On the day of the accident the plaintiff, who was then a resident of Niagara Falls, had been in Buffalo and returned to Niagara Falls on one of the defendant's trains which arrived at some time between ten and eleven o'clock in the evening. He alighted at the Suspension Bridge station, not on the northerly side of the train looking toward the station, but on the southerly side which led to the stretch of seven tracks. These he proceeded to cross toward the easterly one of the two paths above described. This was blocked by an Erie train, the rear car of which was about opposite the path. The plaintiff started to walk around this car, and it was while attempting to do this that the car was suddenly shunted against him and caused the injuries of which he complains.

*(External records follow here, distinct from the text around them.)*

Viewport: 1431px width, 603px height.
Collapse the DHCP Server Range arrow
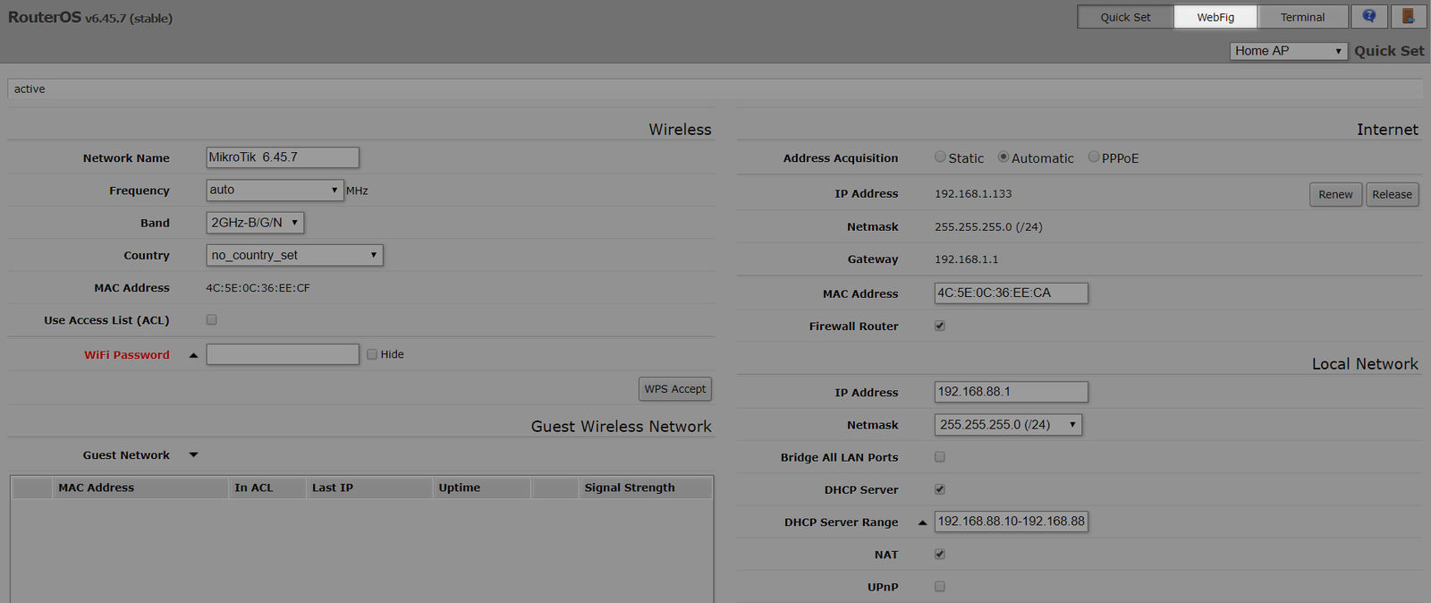click(922, 522)
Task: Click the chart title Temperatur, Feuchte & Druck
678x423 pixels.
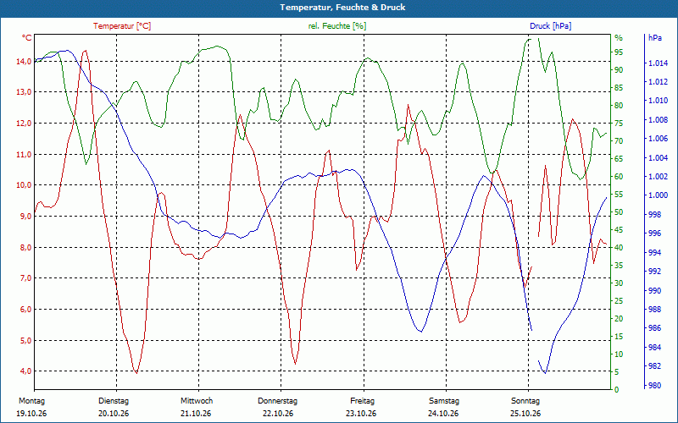Action: click(342, 8)
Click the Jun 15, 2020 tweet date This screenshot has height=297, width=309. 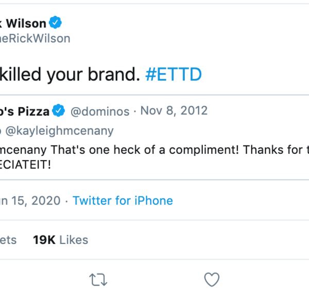pos(30,200)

After the accident the plaintiff brought an action against the Erie Railroad Company, which was later settled by the payment to the plaintiff of the sum of $7,000. Then this action was brought upon a complaint in the usual form, and in the answer thereto the defendant alleged that "the plaintiff for a good and valuable consideration equaling or exceeding in value and amount all the damage and injury suffered or alleged to have been suffered by the plaintiff as set forth in the complaint, to him in hand paid by the Erie Railroad Company, released and forever discharged both said Erie Railroad Company and this defendant of and from all claims," etc., arising out of the personal injuries which are the subject of the action.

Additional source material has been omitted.